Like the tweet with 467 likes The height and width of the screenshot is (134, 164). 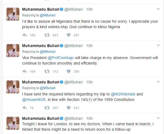[x=69, y=35]
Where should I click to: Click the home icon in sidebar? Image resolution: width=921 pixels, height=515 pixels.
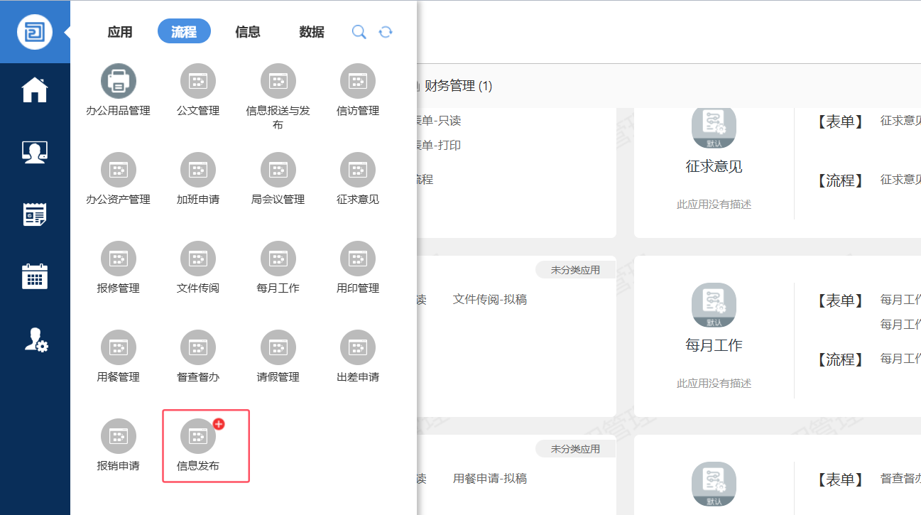pos(35,90)
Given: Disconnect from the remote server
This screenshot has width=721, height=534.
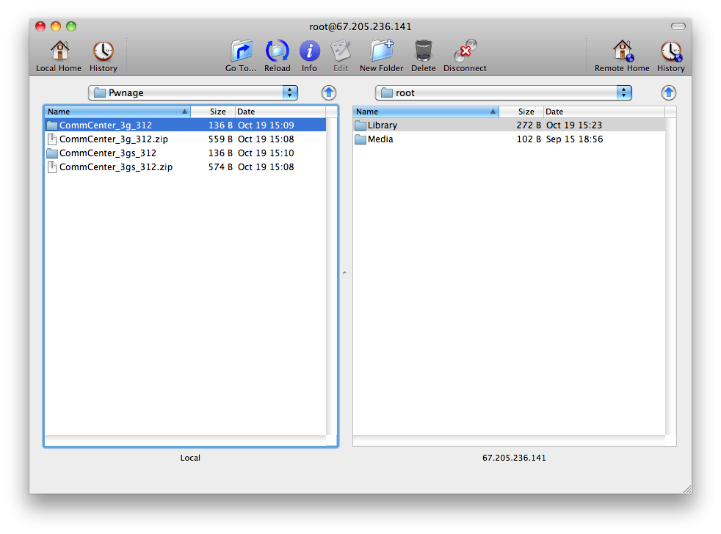Looking at the screenshot, I should 465,51.
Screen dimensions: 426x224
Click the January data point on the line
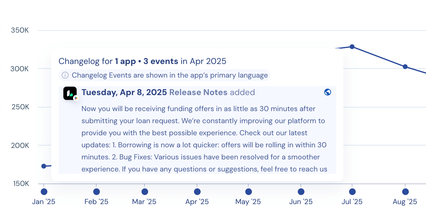(x=44, y=166)
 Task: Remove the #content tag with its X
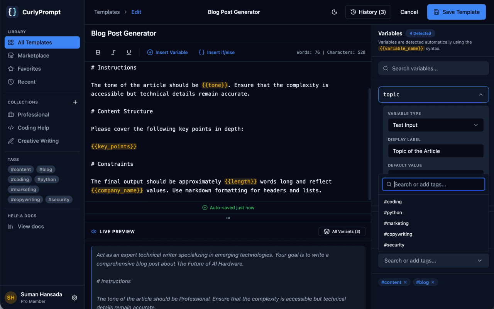405,282
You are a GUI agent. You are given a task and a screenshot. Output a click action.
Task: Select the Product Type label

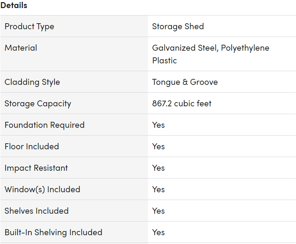[29, 26]
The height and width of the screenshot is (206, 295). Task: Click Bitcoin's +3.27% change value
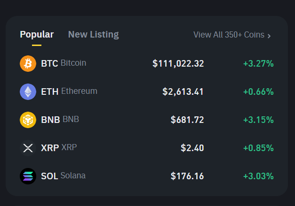258,63
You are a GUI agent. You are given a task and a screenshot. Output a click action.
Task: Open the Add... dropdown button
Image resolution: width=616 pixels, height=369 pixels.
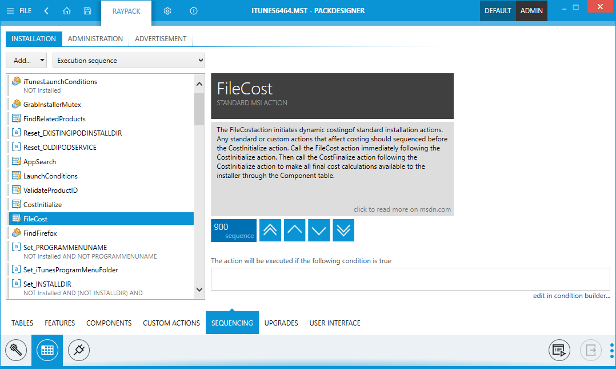coord(27,60)
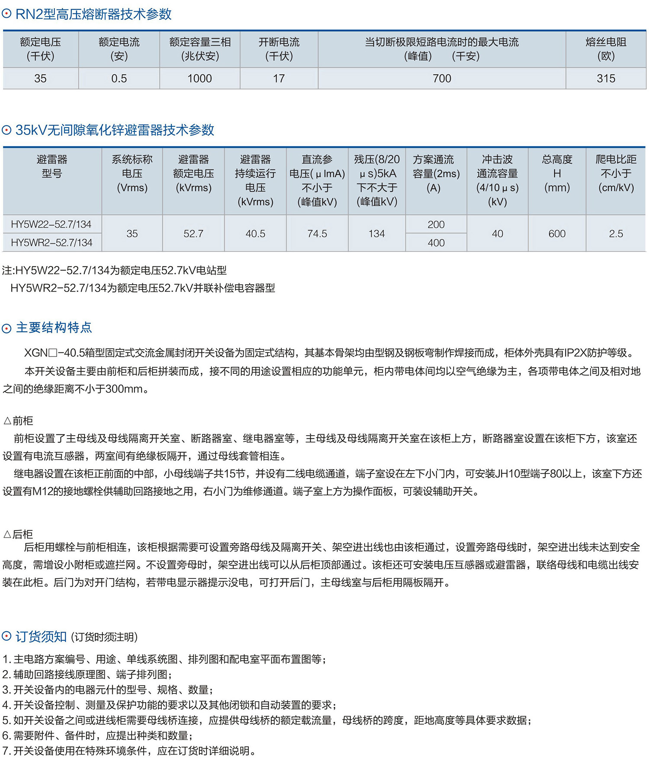649x764 pixels.
Task: Select the 35kV无间隙氧化锌避雷器技术参数 heading
Action: [115, 130]
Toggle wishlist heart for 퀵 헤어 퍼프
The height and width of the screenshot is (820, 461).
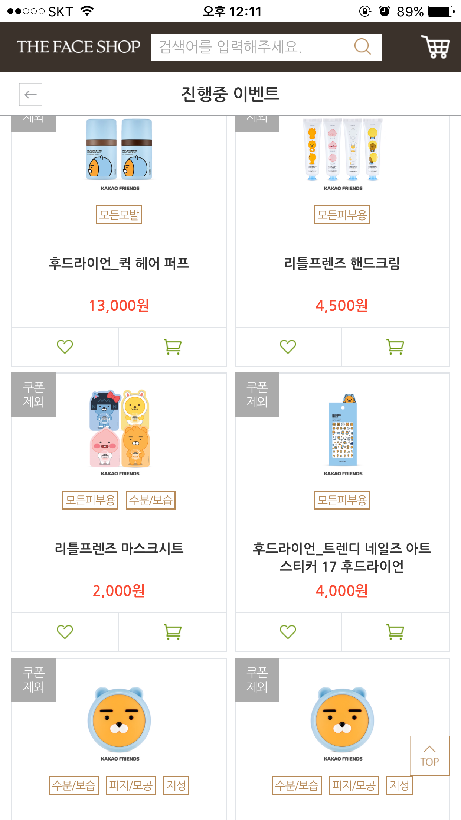pyautogui.click(x=65, y=347)
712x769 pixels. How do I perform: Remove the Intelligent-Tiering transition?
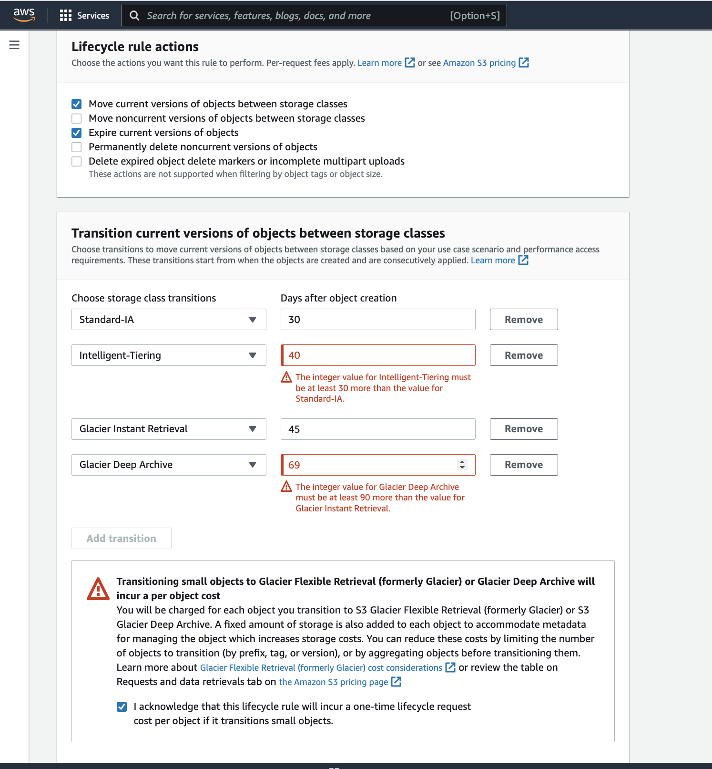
▬▬▬▬▬▬▬▬▬▬
** EXERCISE OBJECTIVE **
Leave the pictures out, and retype exactly the lines from the one containing "The height and width of the screenshot is (820, 461)." through the last line of the entries above, both included.

** ANSWER FOR THE TASK **
The height and width of the screenshot is (820, 461).
pyautogui.click(x=65, y=347)
712x769 pixels. How do I perform: Remove the Intelligent-Tiering transition?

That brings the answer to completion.